Segment Open

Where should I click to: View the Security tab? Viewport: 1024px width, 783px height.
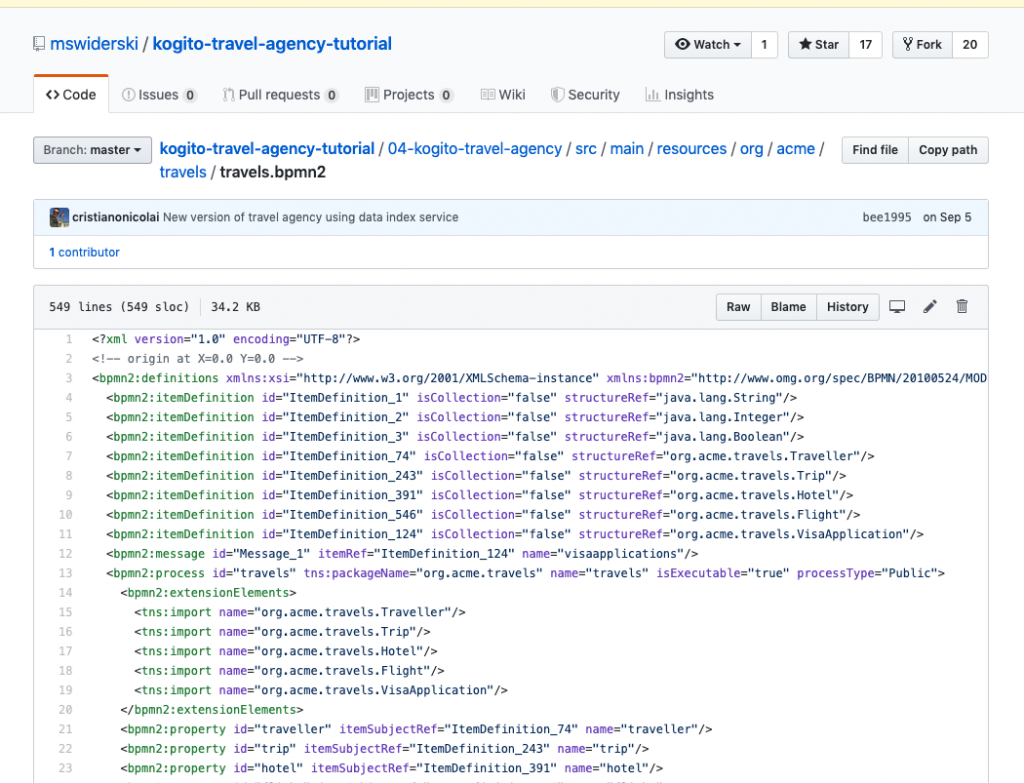click(x=585, y=95)
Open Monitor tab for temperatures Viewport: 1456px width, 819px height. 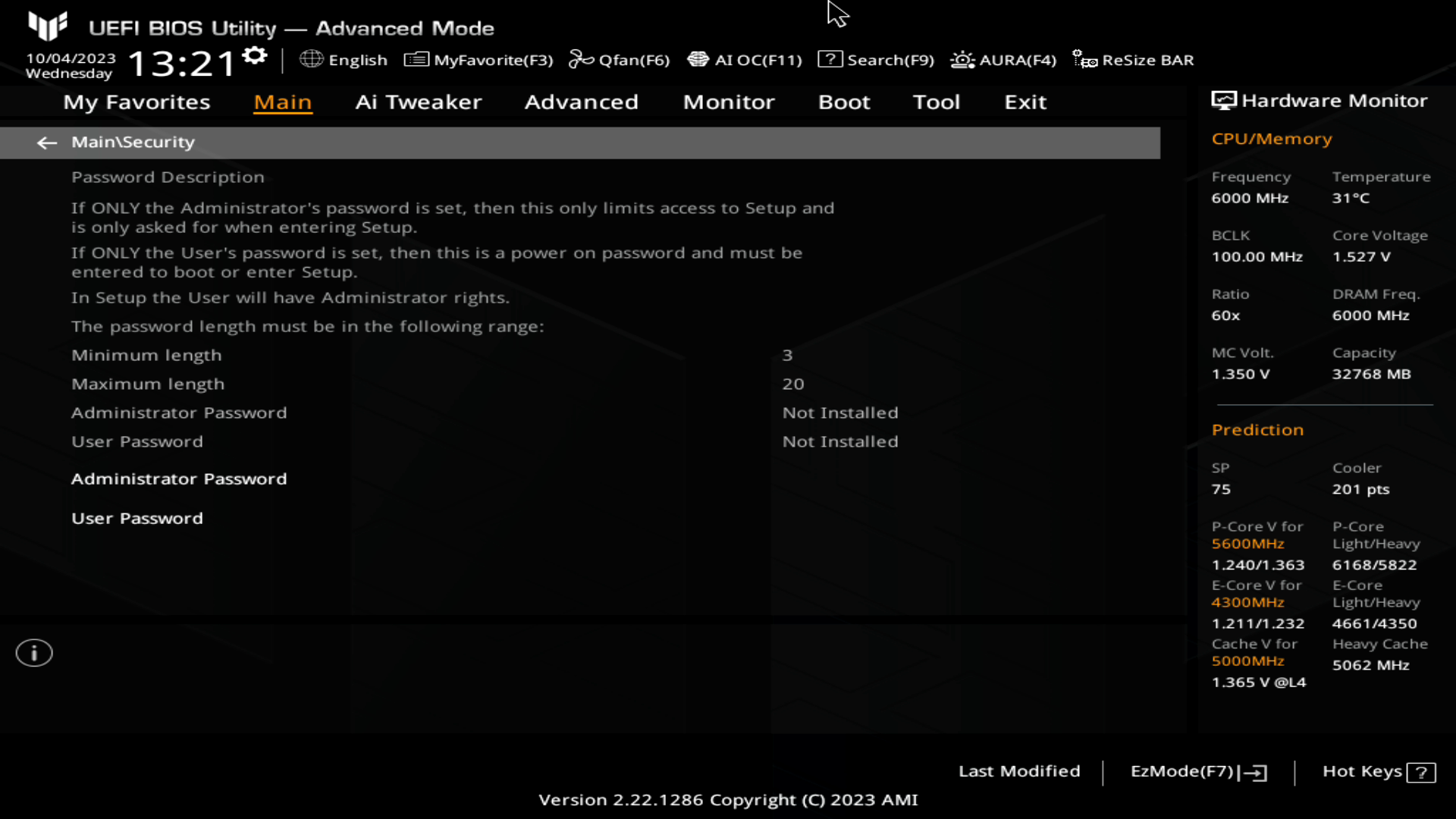coord(728,101)
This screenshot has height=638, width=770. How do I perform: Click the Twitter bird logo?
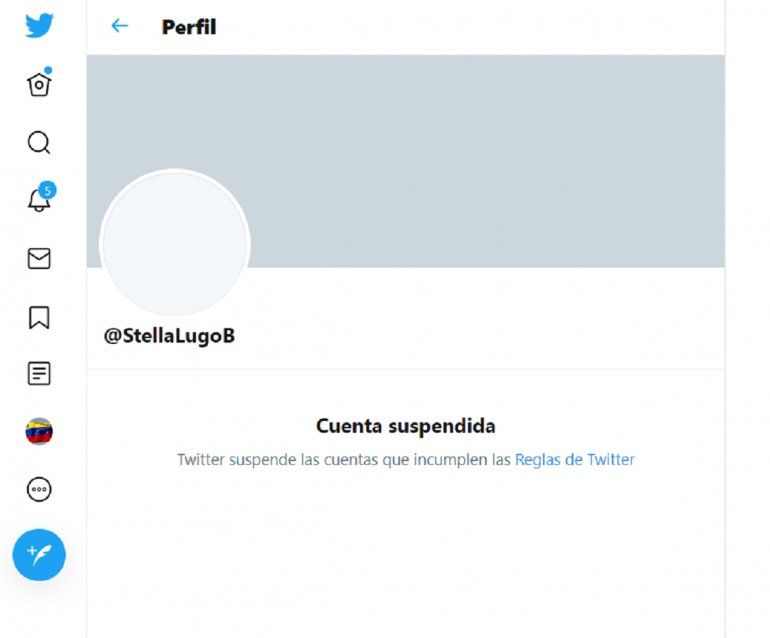pos(39,25)
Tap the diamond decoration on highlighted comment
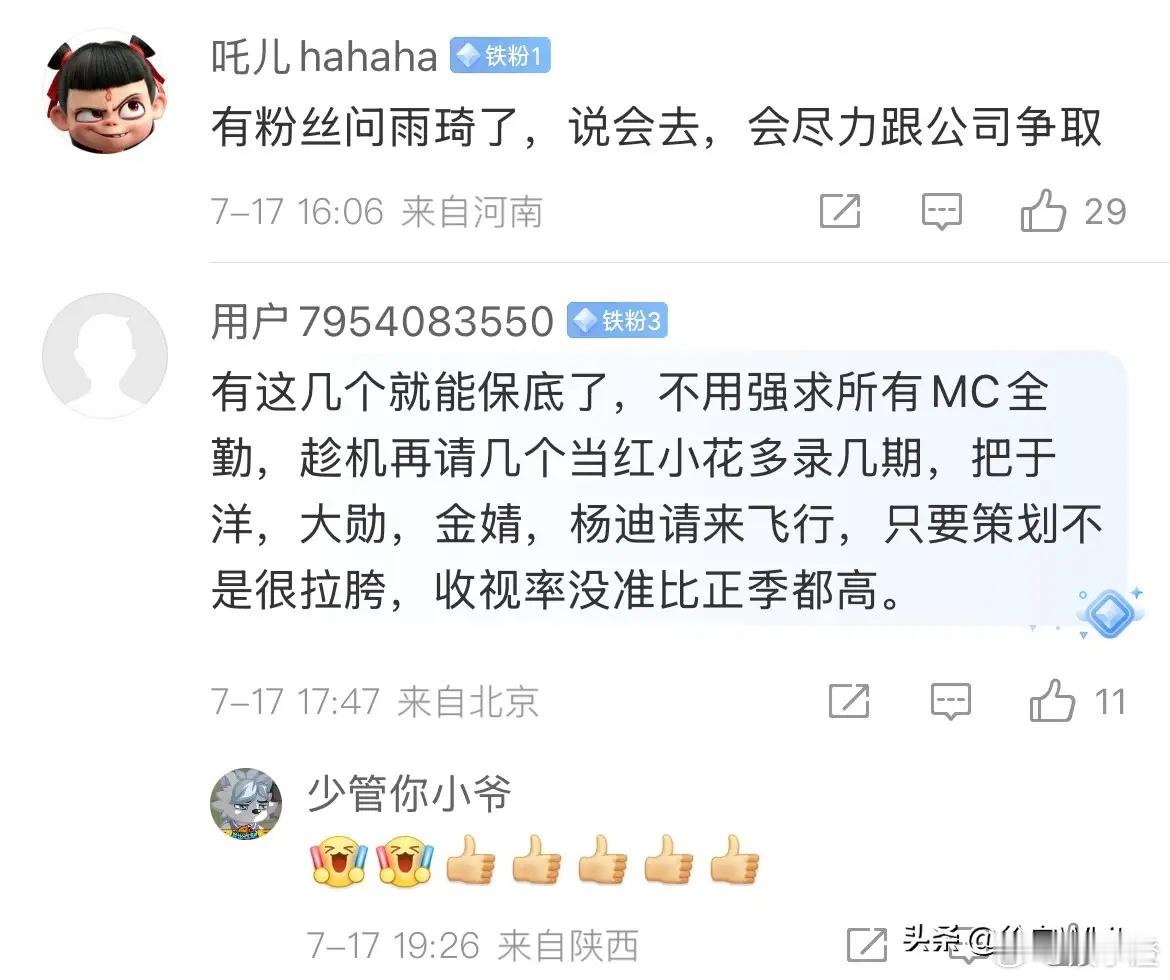Viewport: 1170px width, 980px height. tap(1110, 613)
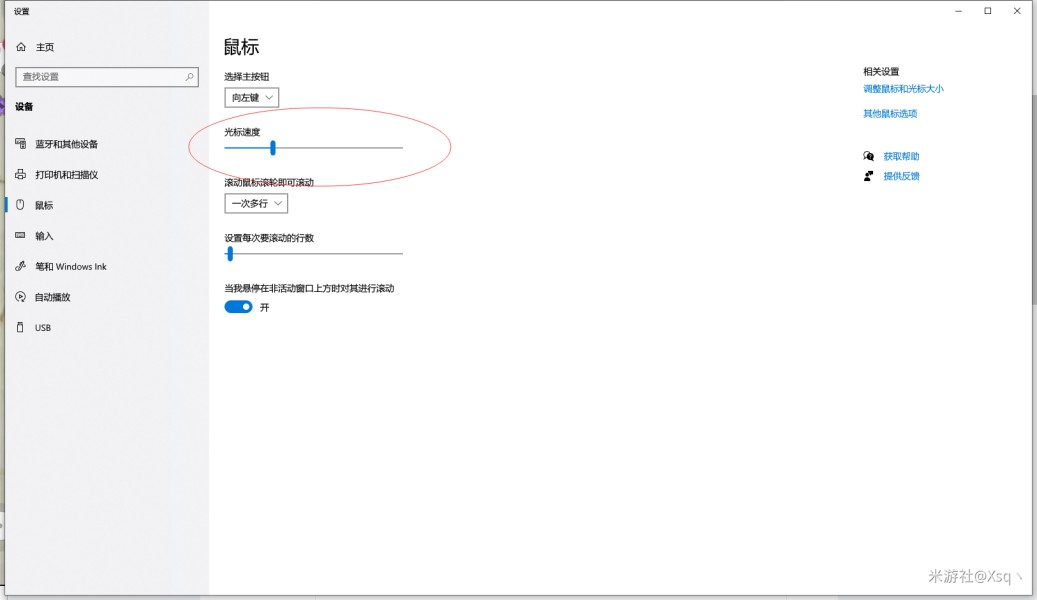Click the 光标速度 slider handle
1037x600 pixels.
[272, 148]
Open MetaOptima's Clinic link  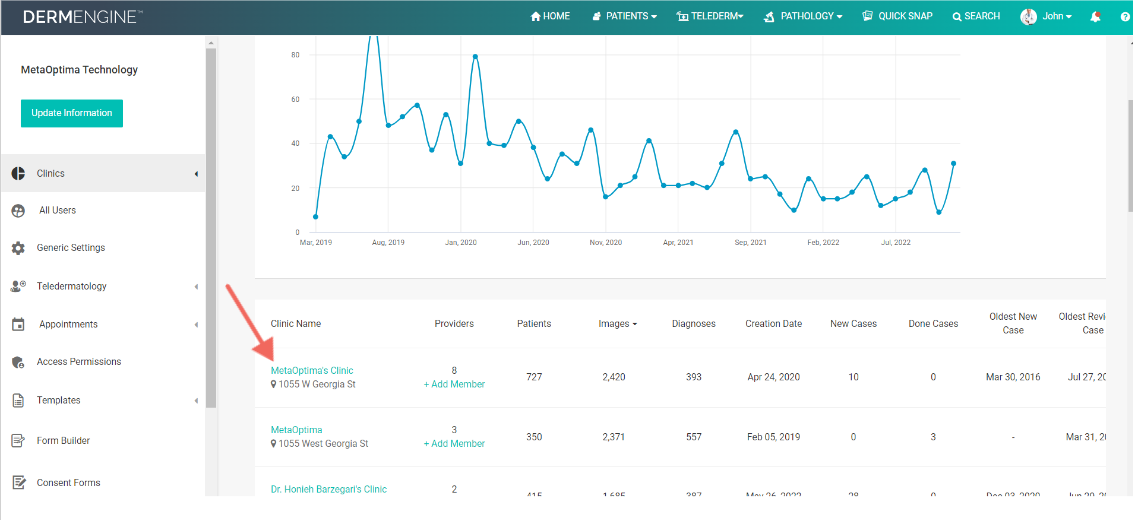point(312,371)
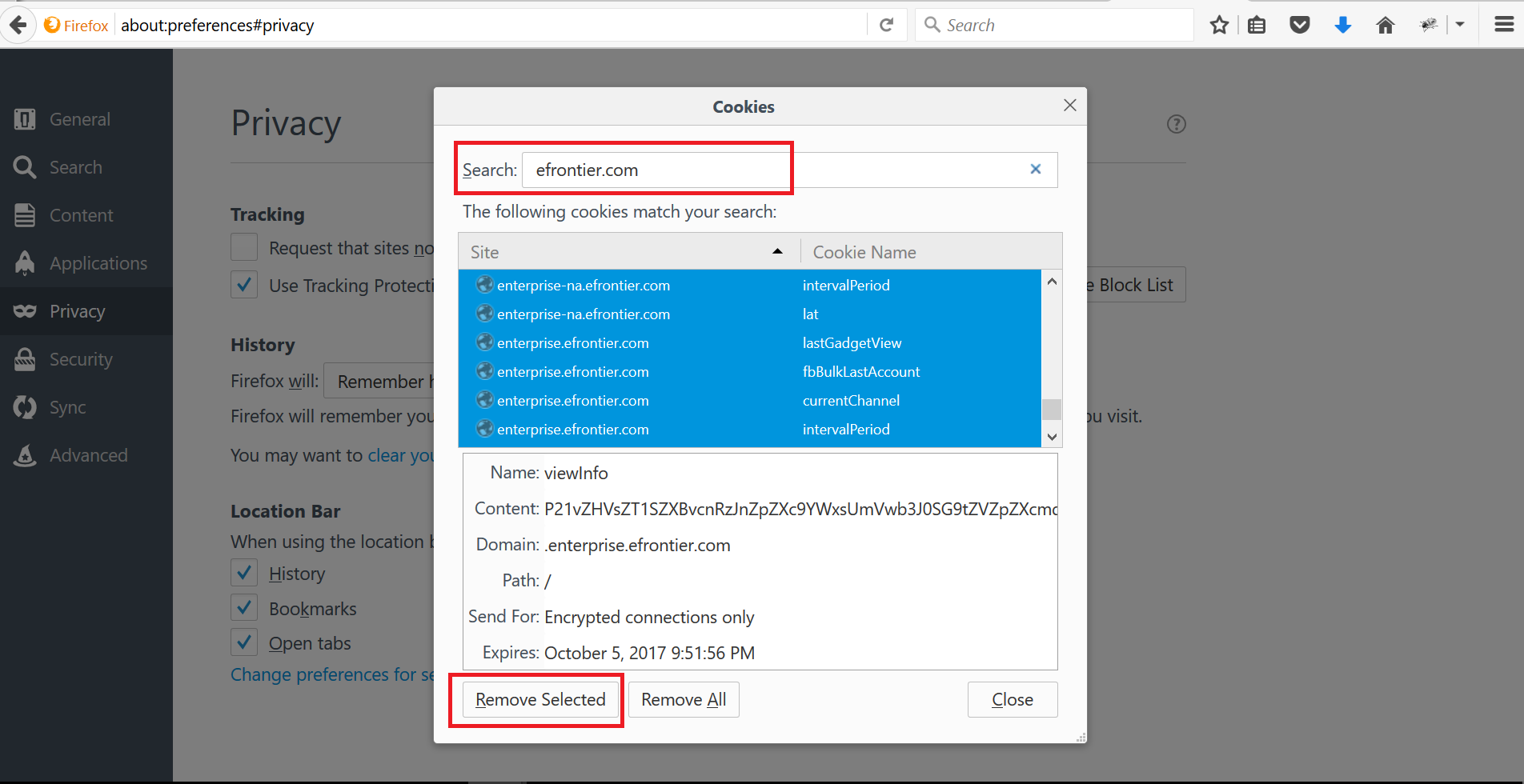
Task: Toggle the History location bar checkbox
Action: pos(244,573)
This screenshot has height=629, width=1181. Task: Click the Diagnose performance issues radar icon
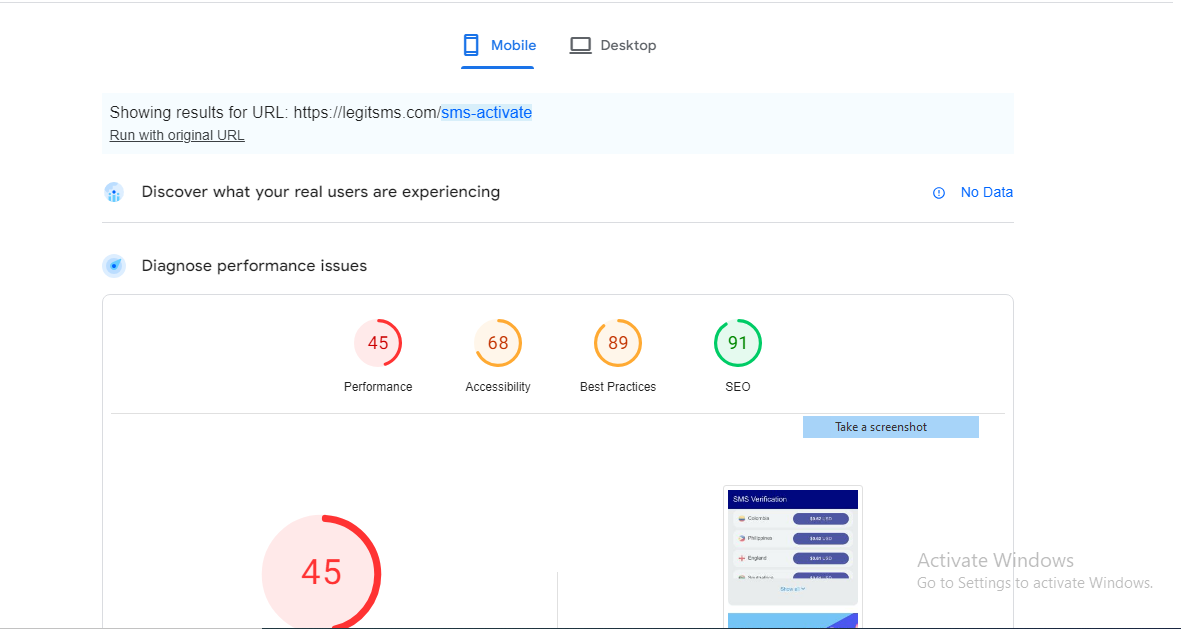point(114,266)
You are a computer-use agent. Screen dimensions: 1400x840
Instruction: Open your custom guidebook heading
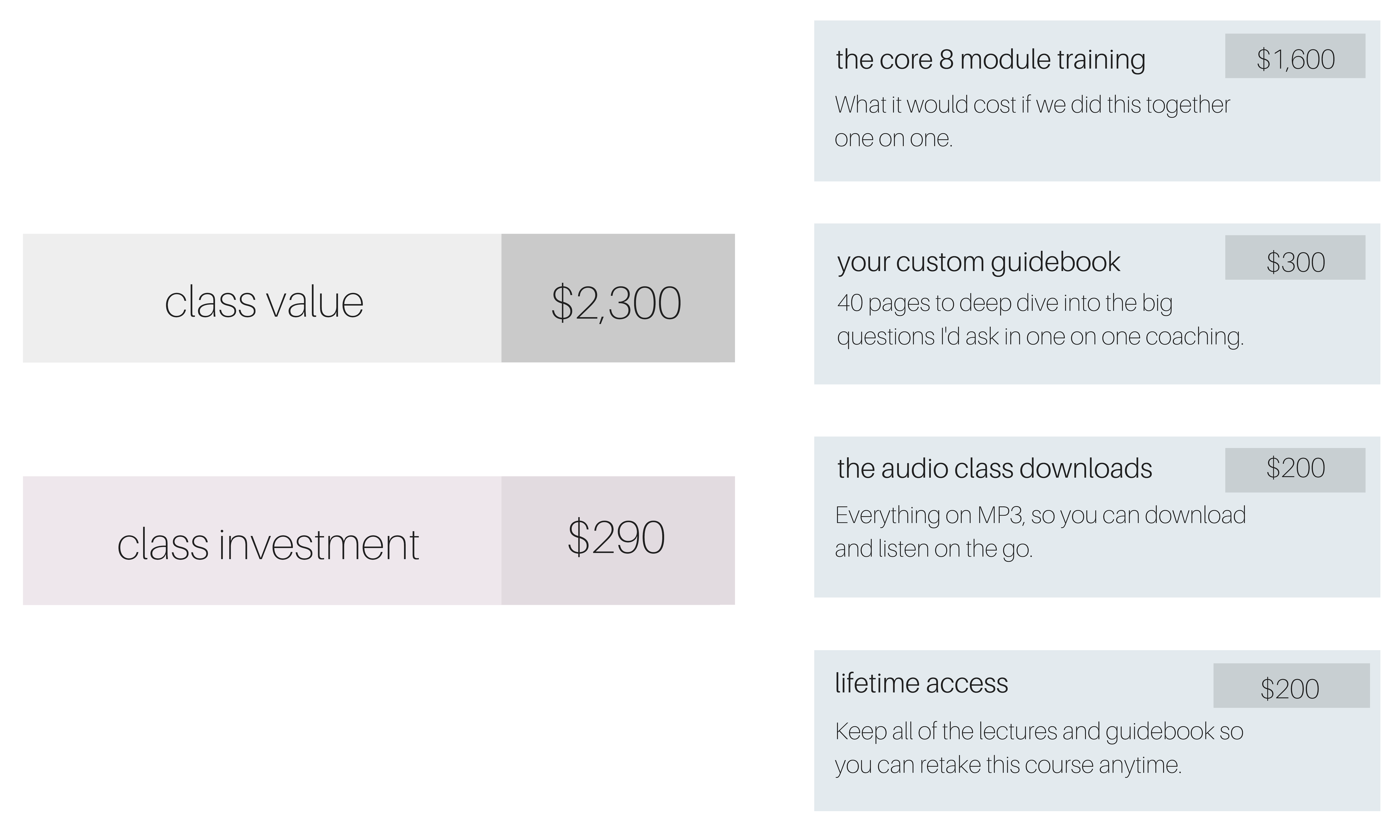978,263
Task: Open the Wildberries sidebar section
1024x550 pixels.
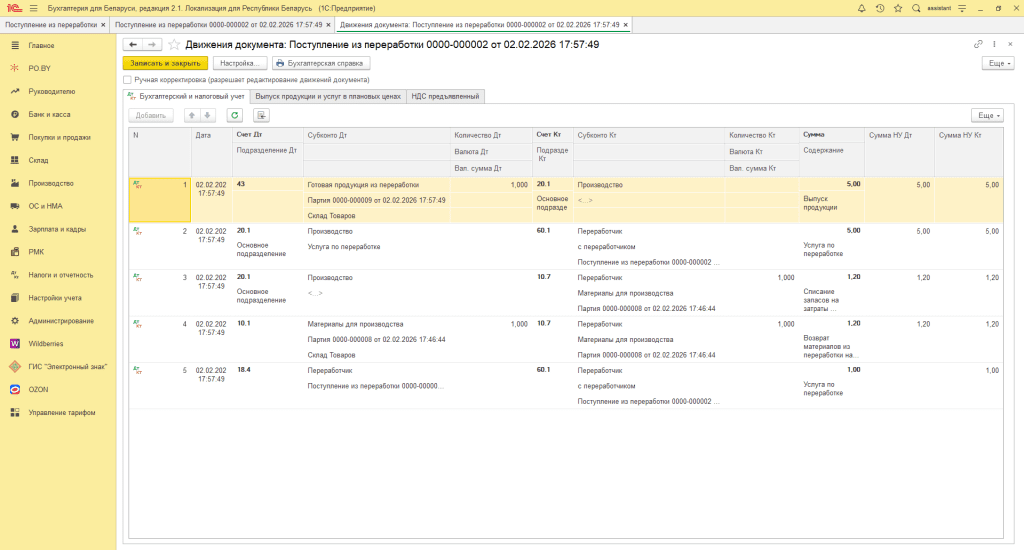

Segment Closed

GOAL OF THE EXERCISE: Print, without pictures, exactly the lines from the one containing "This screenshot has height=629, width=1181." through the final line of the records above.

RESPONSE FOR THIS EXERCISE:
This screenshot has height=629, width=1181. Task: Click the Diagnose performance issues radar icon
point(114,266)
You are a computer-use agent. Screen dimensions: 1400x840
Instruction: Open your custom guidebook heading
978,263
Task: Open the Wildberries sidebar section
1024x550 pixels.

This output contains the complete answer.